有研究表明，左旋含羞草碱是一种铁螯合剂，可以螯合细胞内的二价铁离子[6]。本次实验结果显示，FaDu 细胞在FAC 100 µmol/L 作用下，细胞的凋亡率低于FAC 0 µmol/L；FAC 500 µmol/L、FAC 1 000 µmol/L 作用下，FaDu 细胞的凋亡率则高于FAC 0 µmol/L（P均＜0.05），表明一定量的FAC 对FaDu 细胞的凋亡具有抑制作用，缺铁或铁过量对细胞凋亡具有促进作用。左旋含羞草碱能够促进FaDu 细胞的凋亡，加入适量的FAC 后，左旋含羞草碱促进FaDu 细胞凋亡的作用近乎消失，与江哲珍等[6]研究结果相似。CCK-8 法实验结果显示，左旋含羞草碱单独作用于FaDu 细胞，其抑制细胞生长作用显著，加入一定量的FAC 后，其抑制FaDu 细胞生长的作用明显减弱。表明左旋含羞草碱诱导FaDu 细胞凋亡的作用与其铁螯合作用密切相关，与Panopoulos等[7]的研究结果基本一致。
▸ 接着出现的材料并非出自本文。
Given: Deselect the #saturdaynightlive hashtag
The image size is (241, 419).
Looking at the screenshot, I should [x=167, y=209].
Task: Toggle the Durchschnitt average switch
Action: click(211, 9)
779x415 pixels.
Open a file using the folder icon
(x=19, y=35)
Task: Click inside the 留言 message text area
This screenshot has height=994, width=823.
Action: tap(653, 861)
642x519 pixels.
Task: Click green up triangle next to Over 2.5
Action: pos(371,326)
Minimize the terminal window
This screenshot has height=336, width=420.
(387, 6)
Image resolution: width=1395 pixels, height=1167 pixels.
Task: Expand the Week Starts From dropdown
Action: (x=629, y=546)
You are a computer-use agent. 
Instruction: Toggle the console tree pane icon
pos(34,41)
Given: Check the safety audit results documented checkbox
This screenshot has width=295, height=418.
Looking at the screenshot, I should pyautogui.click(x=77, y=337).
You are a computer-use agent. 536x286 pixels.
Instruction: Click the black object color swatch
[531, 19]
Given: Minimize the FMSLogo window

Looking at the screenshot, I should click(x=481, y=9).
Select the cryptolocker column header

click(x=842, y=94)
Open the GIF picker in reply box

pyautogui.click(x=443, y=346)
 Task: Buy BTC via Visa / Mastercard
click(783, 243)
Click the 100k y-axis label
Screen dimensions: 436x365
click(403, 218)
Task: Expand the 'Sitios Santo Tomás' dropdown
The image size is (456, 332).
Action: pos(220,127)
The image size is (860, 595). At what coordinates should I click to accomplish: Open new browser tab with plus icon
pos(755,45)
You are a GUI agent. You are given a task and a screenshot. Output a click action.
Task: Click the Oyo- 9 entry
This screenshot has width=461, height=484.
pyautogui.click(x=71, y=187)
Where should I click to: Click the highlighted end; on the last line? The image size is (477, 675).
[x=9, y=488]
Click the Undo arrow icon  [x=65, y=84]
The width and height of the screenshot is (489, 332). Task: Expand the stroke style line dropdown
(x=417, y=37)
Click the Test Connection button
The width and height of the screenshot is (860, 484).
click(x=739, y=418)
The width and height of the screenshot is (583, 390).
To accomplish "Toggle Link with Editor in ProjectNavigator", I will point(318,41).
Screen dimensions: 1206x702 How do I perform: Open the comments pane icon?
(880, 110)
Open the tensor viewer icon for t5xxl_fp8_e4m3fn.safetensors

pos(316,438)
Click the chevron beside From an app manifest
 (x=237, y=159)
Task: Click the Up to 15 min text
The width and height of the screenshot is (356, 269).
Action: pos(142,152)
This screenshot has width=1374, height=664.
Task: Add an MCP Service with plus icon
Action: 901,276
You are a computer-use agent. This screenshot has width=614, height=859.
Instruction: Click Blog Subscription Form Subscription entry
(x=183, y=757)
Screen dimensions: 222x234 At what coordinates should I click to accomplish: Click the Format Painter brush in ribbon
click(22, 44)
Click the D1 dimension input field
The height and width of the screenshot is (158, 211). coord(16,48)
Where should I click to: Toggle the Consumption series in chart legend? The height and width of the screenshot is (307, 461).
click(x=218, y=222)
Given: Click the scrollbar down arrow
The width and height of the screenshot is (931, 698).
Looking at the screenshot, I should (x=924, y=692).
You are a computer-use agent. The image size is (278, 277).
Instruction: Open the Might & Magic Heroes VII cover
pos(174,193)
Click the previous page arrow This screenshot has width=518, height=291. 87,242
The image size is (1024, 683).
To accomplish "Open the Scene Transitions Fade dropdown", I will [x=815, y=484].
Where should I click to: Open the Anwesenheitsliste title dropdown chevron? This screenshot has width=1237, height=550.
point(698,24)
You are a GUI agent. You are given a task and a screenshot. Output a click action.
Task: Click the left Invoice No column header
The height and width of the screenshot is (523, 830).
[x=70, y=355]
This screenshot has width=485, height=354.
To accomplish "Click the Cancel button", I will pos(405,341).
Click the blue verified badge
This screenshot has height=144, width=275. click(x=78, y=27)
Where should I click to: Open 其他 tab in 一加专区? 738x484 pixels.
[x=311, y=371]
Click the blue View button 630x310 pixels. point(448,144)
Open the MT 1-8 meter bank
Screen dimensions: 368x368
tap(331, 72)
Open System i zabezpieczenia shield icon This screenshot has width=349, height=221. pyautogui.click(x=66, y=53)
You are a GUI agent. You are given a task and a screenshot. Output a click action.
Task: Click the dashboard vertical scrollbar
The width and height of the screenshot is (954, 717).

目前关于细胞凋亡途径主要有三条，即死亡受体通路[8]、线粒体通路[9]和内质网通路[10]。线粒体凋亡途径是最重要的凋亡途径之一，而线粒体内膜和外膜的通透性又主要由Bcl-2 家族蛋白控制，因此Bcl-2 家族蛋白是线粒体凋亡途径的主要调控者[11]。本次实验结果显示，随着左旋含羞草碱干预浓度的升高，FaDu 细胞中Bcl-2 蛋白家族中具有抑制凋亡作用的Bcl-2 蛋白的表达降低，而具有促进凋亡作用的Bax、Bak、Bik、Bid 等蛋白的表达增强，说明左旋含羞草碱促进FaDu细胞凋亡，主要是通过Bcl-2家族蛋白介导的线粒体通路实现的[12]。

综上所述，左旋含羞草碱可能通过干扰人咽鳞状细胞癌FaDu 细胞的铁代谢，激活Bcl-2 家族蛋白发挥着重要调控作用的线粒体通路，引起细胞色素C 和凋亡诱导因子的释放，影响癌细胞生物学行为，最终促进了癌细胞凋亡，为中医药治疗咽鳞状细胞癌提供了重要的依据，其具体的抗肿瘤机制有待进一步研究。另外，本次实验有关左旋含羞草碱对Fa-Du 细胞活性氧物质、血管生成等方面的影响未进行研究，还需要进行这些方面的研究。